On the shoreline, is where our love-relationship ends though. I let my feet and legs soak but to go past the ever-changing few metres of waves reaching towards me takes real commitment.
I know what it’s like to battle them. I’ve gotten caught in their relentlessness.
Few times I have been brave enough to plunge through them. Conquer wave after wave; either jumping over them or swimming underneath them.
The ocean rests calm on the other side of this turbulence.
‘Be alert and of sober mind. Your enemy the devil prowls around like a roaring lion looking for someone to devour.’ 1 Peter 5:8
During this season, I am weak and weary. And it takes alertness to realize the battle I am in.
Unlike, fighting the waves in my own strength and power, this battle will not be won in my own effort.

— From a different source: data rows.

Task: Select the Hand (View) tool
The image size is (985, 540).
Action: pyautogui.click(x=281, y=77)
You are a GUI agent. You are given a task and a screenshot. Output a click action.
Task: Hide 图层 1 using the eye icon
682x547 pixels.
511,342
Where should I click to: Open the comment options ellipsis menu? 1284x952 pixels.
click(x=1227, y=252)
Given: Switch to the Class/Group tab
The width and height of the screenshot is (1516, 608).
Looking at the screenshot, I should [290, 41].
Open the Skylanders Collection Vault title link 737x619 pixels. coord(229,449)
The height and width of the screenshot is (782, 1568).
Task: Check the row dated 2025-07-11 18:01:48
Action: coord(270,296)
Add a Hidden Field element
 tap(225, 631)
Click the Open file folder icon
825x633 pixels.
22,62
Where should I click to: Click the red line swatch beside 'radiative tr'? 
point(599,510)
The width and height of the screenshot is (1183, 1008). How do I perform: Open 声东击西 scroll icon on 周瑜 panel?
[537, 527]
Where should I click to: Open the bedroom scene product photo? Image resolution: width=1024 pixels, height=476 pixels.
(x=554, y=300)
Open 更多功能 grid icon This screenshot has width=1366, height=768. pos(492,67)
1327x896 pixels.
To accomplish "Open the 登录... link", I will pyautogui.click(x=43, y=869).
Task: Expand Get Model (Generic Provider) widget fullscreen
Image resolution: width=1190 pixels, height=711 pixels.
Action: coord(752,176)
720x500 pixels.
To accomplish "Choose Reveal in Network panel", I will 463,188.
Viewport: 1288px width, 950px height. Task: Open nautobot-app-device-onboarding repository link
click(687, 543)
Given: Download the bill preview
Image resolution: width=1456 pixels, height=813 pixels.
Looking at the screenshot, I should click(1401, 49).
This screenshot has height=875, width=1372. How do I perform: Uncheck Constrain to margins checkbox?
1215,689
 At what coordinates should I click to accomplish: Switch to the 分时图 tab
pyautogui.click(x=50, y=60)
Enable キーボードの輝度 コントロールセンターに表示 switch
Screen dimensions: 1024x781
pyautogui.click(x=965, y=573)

It will take grit but not my own.
‘But he said to me, “My grace is sufficient for you, for my power is made perfect in weakness.” Therefore I will boast all the more gladly about my weaknesses, so that Christ’s power may rest on me.’ 2 Corinthians 12:9
The victory is had by choosing to believe differently. That change when lead by God is and will be awe-inspiring. That loss and grief is because we love so well.
It’s only in Him, that I am strong! And as He carries me through the turbulence, I rest in His ever-calming Presence.